Мы ели сэндвичи из белого хлеба с креветками, авокадо и майонезом. Я сидела на стуле, а Макс стоял напротив меня около столешницы. Мы оба молчали. Макс казался вполне довольным, чего не скажешь обо мне.
Когда он закончил есть, я предложила:
— Если ты включишь компьютер, пока я убираюсь на кухне, то я изменю тебе пароль.
— Здорово, — пробормотал он, одним глотком допил колу и обогнул барную стойку. Я почувствовала, что он приблизился ко мне, и уже собиралась повернуться к нему, как он положил ладонь мне на шею и поцеловал в макушку. Его пальцы слегка сжали мою шею, а потом отпустили, и он пошел дальше, не сказав ни слова.

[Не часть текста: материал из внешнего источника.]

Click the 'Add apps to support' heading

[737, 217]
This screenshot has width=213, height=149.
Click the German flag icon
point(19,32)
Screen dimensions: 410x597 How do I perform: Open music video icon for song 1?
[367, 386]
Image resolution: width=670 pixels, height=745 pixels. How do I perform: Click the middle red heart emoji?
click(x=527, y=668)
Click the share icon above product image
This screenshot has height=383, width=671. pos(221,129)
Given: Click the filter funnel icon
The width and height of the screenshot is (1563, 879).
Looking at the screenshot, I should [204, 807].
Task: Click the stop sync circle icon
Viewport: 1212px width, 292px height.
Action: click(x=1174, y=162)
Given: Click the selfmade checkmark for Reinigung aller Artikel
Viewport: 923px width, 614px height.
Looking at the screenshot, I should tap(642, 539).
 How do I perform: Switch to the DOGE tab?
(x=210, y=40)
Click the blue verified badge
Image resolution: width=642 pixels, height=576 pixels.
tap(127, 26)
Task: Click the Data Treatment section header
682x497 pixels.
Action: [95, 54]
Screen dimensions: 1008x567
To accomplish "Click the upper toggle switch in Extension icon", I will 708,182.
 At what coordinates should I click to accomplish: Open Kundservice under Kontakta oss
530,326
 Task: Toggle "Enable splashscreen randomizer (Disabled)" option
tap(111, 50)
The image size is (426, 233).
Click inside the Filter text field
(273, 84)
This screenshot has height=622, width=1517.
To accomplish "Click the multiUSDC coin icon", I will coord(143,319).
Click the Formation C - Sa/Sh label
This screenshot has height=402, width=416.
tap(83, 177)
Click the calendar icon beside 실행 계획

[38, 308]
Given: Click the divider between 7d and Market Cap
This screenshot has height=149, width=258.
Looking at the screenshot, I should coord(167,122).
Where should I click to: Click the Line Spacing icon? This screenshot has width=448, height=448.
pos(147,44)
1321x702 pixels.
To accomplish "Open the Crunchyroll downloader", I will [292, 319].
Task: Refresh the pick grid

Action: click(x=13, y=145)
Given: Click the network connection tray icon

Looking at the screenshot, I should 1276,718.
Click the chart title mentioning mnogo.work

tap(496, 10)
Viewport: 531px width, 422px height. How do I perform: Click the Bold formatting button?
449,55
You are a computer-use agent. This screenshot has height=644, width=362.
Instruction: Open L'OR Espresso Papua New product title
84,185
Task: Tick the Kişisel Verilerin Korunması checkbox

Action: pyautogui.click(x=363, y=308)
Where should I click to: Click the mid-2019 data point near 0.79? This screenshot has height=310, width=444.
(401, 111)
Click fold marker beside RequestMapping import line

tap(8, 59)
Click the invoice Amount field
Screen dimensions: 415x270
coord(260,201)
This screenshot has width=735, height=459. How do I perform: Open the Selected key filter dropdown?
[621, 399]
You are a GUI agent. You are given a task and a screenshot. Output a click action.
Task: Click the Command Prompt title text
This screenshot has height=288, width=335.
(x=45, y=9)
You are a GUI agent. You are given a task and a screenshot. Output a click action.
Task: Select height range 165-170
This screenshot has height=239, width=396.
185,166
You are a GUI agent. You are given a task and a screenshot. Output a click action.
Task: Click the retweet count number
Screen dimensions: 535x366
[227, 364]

Я так и сидела, не шелохнувшись, не уверенная, что думать о такой естественной способности Макса к нежности почти в любом проявлении: словесном, физическом, лицом и глазами. Я осознавала, какие чувства это вызывало во мне, опасные чувства, и понимала, как угрожающе легко будет привыкнуть к этой нежности. Я просто не знала, что об этом думать.